#### ROWS

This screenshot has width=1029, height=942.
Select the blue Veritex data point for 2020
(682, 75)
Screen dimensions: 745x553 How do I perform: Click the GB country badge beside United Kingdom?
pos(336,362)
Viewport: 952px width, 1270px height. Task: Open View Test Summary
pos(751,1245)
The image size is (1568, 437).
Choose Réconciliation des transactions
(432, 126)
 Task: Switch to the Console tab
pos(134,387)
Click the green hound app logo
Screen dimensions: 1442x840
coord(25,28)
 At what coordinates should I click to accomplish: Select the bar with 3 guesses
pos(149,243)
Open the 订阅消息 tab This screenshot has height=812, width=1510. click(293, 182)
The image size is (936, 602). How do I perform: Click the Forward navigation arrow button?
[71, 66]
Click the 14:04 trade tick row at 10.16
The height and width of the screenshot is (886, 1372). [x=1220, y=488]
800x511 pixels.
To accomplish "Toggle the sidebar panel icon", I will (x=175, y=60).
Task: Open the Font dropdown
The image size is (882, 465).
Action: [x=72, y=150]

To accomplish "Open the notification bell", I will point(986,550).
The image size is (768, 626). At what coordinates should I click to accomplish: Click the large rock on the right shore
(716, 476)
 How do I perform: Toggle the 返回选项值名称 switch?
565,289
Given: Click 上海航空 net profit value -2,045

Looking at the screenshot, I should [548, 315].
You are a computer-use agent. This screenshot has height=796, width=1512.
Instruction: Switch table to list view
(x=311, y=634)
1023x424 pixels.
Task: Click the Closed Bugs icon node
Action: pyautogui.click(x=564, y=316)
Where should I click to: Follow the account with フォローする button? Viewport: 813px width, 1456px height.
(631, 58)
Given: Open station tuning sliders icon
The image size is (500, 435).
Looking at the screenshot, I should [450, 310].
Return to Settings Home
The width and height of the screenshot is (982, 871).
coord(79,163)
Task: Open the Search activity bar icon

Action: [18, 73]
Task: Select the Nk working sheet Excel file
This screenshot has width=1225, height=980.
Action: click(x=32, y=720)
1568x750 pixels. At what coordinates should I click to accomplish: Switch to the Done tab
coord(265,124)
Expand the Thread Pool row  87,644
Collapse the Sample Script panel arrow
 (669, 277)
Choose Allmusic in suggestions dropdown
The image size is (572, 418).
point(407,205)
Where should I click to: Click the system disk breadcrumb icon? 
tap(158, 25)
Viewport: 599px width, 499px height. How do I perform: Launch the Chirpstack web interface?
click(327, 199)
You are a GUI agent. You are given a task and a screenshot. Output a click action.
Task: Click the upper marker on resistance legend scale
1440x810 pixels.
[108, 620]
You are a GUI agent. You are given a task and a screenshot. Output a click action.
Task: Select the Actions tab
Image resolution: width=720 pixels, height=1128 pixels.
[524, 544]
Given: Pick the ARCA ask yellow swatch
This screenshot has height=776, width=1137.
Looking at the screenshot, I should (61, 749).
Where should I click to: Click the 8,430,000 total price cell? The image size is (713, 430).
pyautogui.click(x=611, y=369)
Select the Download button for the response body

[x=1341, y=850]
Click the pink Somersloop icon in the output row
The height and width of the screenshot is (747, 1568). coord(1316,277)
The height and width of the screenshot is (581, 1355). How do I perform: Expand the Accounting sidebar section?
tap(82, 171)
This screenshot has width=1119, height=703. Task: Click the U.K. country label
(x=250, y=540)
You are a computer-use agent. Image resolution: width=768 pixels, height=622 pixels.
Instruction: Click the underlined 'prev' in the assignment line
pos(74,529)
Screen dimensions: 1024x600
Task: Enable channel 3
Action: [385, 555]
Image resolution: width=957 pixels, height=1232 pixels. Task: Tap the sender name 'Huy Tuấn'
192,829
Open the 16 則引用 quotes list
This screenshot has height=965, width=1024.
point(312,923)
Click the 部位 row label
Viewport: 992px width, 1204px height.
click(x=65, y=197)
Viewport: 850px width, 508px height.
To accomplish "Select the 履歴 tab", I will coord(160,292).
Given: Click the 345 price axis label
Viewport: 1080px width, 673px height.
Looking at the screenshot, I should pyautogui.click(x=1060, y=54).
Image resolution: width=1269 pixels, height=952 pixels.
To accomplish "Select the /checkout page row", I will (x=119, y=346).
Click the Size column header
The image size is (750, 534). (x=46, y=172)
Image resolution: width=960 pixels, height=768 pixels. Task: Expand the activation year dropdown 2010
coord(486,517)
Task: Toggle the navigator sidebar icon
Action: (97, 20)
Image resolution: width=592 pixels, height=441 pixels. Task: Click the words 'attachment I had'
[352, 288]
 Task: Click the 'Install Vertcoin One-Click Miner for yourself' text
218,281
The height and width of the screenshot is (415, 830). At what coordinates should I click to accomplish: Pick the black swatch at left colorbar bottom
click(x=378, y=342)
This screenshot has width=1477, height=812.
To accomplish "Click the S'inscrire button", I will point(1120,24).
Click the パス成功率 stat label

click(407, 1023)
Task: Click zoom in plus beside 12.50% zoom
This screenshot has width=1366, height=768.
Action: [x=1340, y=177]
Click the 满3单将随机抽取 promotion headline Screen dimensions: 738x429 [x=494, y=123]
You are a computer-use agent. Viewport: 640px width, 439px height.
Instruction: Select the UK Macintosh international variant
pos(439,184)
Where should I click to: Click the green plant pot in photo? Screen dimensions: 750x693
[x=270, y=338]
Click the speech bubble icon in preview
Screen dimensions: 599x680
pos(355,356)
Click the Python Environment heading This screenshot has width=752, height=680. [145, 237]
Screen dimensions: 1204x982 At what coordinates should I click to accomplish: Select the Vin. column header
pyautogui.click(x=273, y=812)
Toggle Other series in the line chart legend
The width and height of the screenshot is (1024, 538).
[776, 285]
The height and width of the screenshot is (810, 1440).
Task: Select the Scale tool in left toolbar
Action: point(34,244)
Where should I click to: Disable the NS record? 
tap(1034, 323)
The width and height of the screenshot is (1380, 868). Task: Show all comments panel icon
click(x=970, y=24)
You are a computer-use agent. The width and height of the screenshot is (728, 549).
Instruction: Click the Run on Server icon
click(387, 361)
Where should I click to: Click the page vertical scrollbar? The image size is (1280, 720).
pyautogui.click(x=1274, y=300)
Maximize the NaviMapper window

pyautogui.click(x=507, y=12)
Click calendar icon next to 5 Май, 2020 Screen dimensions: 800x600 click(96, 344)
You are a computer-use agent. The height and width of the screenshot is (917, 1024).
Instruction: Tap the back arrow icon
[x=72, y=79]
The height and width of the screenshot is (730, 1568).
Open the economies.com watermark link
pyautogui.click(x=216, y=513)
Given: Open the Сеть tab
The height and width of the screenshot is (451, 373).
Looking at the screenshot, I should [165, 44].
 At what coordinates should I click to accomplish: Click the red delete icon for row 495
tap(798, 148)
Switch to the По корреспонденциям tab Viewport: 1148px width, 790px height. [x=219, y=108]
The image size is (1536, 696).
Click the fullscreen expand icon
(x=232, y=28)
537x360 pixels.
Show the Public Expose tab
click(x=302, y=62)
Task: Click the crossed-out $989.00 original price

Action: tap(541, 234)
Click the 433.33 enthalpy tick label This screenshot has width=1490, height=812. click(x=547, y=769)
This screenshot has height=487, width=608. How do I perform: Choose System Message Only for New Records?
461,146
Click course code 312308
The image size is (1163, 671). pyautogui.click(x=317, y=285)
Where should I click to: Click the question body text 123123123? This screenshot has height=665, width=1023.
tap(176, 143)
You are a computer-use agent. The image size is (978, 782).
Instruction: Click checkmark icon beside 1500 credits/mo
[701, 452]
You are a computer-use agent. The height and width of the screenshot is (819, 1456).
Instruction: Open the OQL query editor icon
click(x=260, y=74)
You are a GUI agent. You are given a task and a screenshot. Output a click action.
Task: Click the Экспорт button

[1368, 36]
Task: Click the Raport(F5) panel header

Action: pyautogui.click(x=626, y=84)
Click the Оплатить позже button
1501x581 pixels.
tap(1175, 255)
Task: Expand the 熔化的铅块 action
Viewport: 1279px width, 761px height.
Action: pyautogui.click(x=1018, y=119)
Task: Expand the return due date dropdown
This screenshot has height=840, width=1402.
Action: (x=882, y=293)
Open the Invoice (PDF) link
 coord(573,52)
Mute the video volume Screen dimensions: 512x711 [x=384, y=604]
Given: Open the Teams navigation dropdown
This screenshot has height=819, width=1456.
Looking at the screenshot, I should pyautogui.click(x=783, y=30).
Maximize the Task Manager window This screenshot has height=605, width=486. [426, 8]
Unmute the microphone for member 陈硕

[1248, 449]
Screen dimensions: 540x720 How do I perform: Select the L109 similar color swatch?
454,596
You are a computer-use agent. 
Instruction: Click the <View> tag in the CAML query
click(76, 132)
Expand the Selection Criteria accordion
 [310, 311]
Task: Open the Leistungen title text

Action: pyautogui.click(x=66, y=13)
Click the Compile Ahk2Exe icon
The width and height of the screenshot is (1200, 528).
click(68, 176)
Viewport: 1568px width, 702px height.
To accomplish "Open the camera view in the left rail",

########

§ REQUIRED WORK
Count the lines of the listing above that contain the string "label", where case counts. Reply with the number alone.

§ FULL OUTPUT
5